E’ Daniel Ives a lanciare una previsione che di certo farà immenso piacere ai vertici Apple. Secondo l’analista di GBH Insight, gli iPhone che saranno lanciati nel prossimo settembre saranno i protagonisti assoluti durante i 12-18 mesi successivi, finendo per arrivare addirittura a 350 milioni di unità vendute. Una cifra astronomica che polverizzerebbe i precedenti record di Cupertino ma che a ben vedere non è poi così irraggiungibile.

Per Ives la prima condizione affinché ciò possa avvenire è il prezzo, che non dovrà essere superiore a quello dei competitors più quotati e che nel caso del modello da 6.1 pollici dovrà essere compreso tra i 700 e gli 800 dollari.
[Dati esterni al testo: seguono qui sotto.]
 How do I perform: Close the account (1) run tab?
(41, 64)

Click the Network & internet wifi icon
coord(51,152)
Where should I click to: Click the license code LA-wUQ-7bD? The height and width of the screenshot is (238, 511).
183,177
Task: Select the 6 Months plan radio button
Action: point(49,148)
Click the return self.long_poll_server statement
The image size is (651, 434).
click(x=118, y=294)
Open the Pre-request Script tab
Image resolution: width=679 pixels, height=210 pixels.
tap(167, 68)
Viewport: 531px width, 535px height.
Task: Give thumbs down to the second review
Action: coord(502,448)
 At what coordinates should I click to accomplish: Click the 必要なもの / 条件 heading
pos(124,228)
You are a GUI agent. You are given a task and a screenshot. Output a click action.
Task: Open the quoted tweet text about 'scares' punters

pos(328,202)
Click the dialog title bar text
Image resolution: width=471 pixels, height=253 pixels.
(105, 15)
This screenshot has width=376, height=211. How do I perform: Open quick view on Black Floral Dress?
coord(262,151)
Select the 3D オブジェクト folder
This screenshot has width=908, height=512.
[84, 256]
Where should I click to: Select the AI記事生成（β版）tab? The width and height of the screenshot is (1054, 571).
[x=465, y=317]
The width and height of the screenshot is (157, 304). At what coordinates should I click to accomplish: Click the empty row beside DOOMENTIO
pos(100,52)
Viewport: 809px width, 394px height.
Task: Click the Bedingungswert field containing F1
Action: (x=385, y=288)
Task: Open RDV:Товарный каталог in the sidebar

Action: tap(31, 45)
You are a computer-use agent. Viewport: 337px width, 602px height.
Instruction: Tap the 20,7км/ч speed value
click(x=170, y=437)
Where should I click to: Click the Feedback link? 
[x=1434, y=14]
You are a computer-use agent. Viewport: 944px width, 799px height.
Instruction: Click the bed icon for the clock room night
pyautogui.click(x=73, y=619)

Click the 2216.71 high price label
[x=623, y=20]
In tal senso l’analista sottolinea come la scelta di Apple di presentare un iPhone più economico potrebbe essere tra le più “azzeccate” negli ultimi anni. Ed è anche per questo motivo (unito ai rischi di possibili ritardi nel caso in cui ci si affidi ad un altro produttore) che diversi altri analisti hanno scartato l‘ipotesi di un iPhone 6.1 pollici dotato anch’esso di un display OLED al posto del caro (non dal punto di vista economico), vecchio, LCD.

Il vero motivo, comunque, del boom di vendite degli iPhone 2018 è da ricercare nella scelta di numerosi utenti Apple di “saltare” l’aggiornamento ai modelli proposti lo scorso anno. Più in particolare la somiglianza degli iPhone 8 e 8 Plus rispetto a “melafonini” passati e il prezzo eccessivo di Iphone X sono risultati decisivi. In quest’ultimo caso, tra l’altro, le vendite, dopo il boost iniziale, hanno presto portato risultati non positivi per Cupertino. Mancano poco più di tre mesi alla presentazione, vedremo se spunteranno sorprese ulteriori in questa lunga marcia d’avvicinamento.